Торговец некоторое время молчал, потом медленно проговорил:
— Не могу сказать… это только сами женщины знают.
— Ну, то, что я бы сделал женщине, ей было бы только приятно, — вмешался Лукойо.
Огерн постарался не смотреть на друга.
Торговец пожал плечами.
— Видал я на этой улице ваньяров, так не скажу, чтобы женщинам сильно нравилось, что они с ними делают. Ваньяры маленького роста, кривоногие, волосатые — уродливые, как шакалы.
Лукойо вздернул подбородок.
— Ты что, хочешь сказать, что и я уродливый, как шакал?
— Нет, что ты, хотя красавцем я бы тебя не назвал. Ну а женщине какой, глядишь, ты, может быть, и приглянешься.
— Должен приглянуться, — бросил Лукойо, хотя в душе сильно сомневался в этом.
Как бы то ни было, он отвернулся и поспешил дальше по улице. Лукойо переполняло какое-то резкое, необъяснимое чувство, доселе ему неведомое.
Огерн стоял совершенно одуревший.
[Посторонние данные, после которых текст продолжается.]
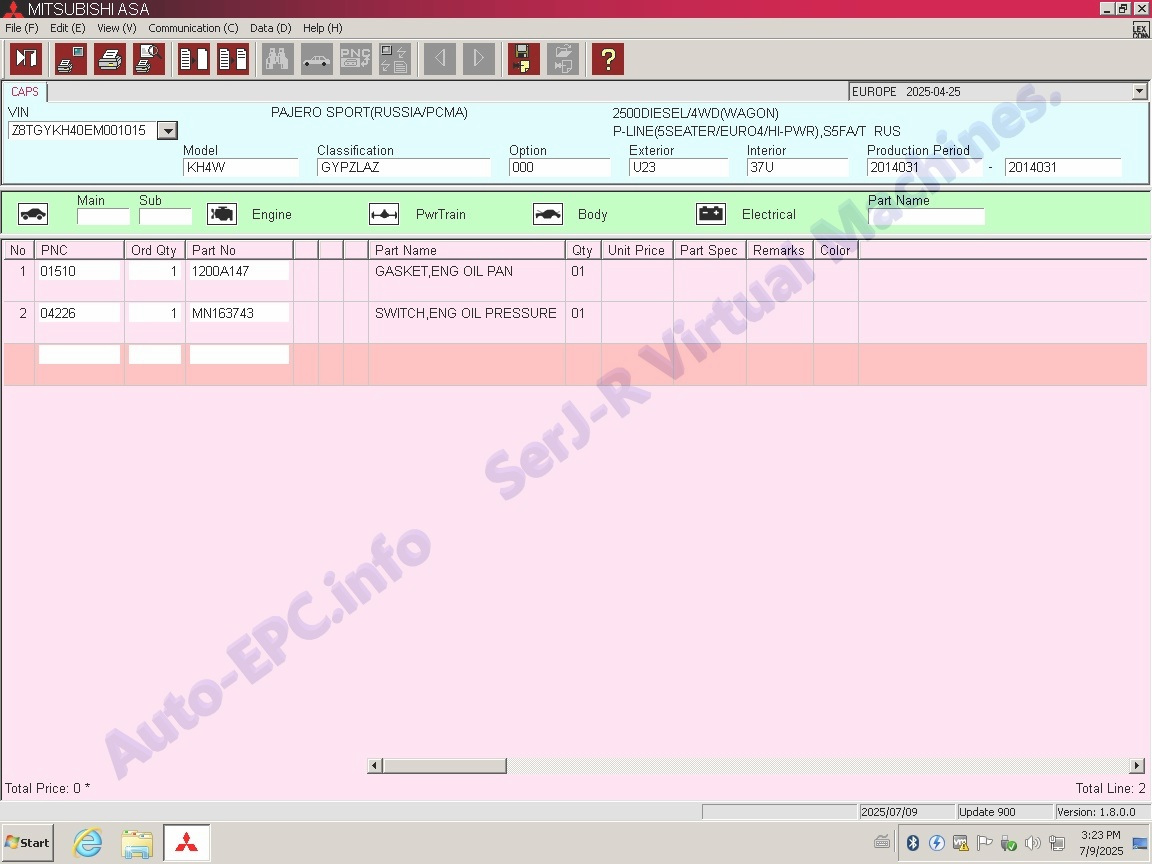This screenshot has height=864, width=1152.
Task: Click the yellow question mark help icon
Action: (607, 59)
Наконец в голове у него чуть-чуть прояснилось, и он кивнул торговцу:
— Спасибо вам, господин, за сведения.
Торговец ответил Огерну кивком:
— Желаю повеселиться.
Огерн отвернулся и обнаружил, что Лукойо уже исчез в толпе.
Широкая улица, уходящая от причалов, была полна народа, и чем дальше Огерн шел по ней, тем гуще становилась толпа. Наконец кузнец разглядел далеко впереди Лукойо и стал пробираться к полуэльфу, работая локтями и кулаками. Прохожие возмущались, что-то кричали на незнакомых Огерну языках. Увы, он продвигался по улице медленнее тоненького, легкого Лукойо. Вскоре Огерн снова потерял его из виду.
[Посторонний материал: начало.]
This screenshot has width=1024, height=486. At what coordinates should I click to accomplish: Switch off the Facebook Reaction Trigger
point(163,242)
А чуть погодя позади послышался громкий крик. Огерн обернулся и увидел мужчину. Тот схватился за ремень, с которого свисали обрывки ремешков.
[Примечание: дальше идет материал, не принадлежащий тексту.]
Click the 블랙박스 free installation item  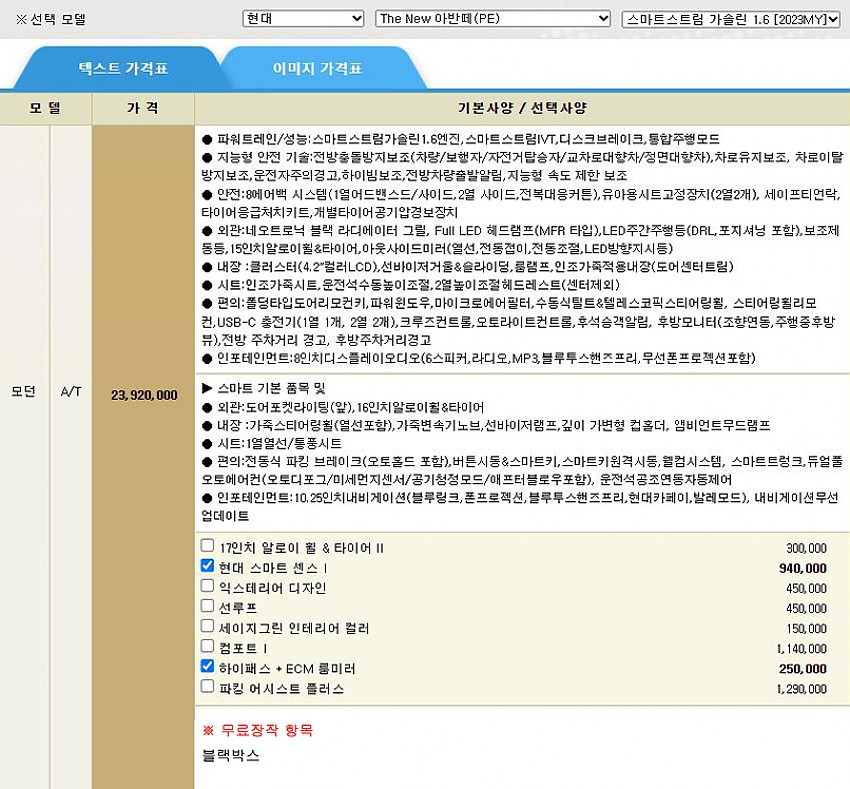tap(231, 755)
— Акор! — кричал мужчина. — Акор!
Огерн решил, что это, наверное, означает «мой кошелек», и понял, что ограбил этого человека не кто-нибудь, а Лукойо. Мужчина продолжал вопить и причитать. Но вот впереди еще один прохожий закричал:
— Акор!
Огерн понял, что он на верном пути.
Кузнец протискивался вперед, стараясь не обращать внимания на возмущенные крики. Наконец он снова услышал впереди крик:
— Акор!
Огерн снова увидел Лукойо только тогда, когда свернул на пятую по счету боковую улицу. Дома на ней стояли высокие и большие, и над дверями каждого дома висел фонарь. А вон и Лукойо — он входил в дверь одного из таких домов. Огерн бросился было за другом, но на самом пороге растерялся. Конечно, ему не хотелось входить в дом, где женщины отдавались мужчинам с такой легкостью. То есть нет, ему как раз очень хотелось! Желание переполняло его, он сгорал от вожделения с такой силой, что это пугало его. Его, который никогда не отворачивался и не убегал ни от одного врага, а теперь в страхе застыл на пороге дома, где жили слабые, мягкие женщины, дома, в котором он мог удовлетворить свое самое потаенное, но самое жгучее желание. Почему же он так боялся этого?
Потому что помнил свою покойную жену.
Он боялся не того, что призрак Рил станет ревновать его, он думал о другом — о том, что душа жены будет опечалена. И действительно, ее бы очень огорчило, что Огерн предается утехам с женщиной легкого поведения, готовой отдать себя первому встречному. Да, Рил была бы оскорблена. Только на миг Огерн задумался о том, почему бы это могло ее оскорбить, и решил, что, наверное, подобное отношение к женщинам должно их унижать.
А потом из двери вышла женщина — растрепанная, в грязном платье. Она зевала и почесывалась. Она увидела Огерна, и сначала во взгляде ее появилось раздражение, но она тут же спрятала его и заменила улыбкой — заученной, привычной улыбкой, сопровождаемой взглядом из-под опущенных ресниц. Женщина призывно вильнула бедрами и выставила грудь вперед.
Огерн скрыл отвращение и отвел глаза. Что ж, пусть полуэльф купается в телесных радостях. Ничего ему не грозит, а Огерн будет знать, где его искать.
Кузнец вернулся и ушел с улицы Красных Фонарей на другую улицу — широкую, мощеную, усаженную деревьями…
И увидел прямо перед собой высокое здание — храм Улагана.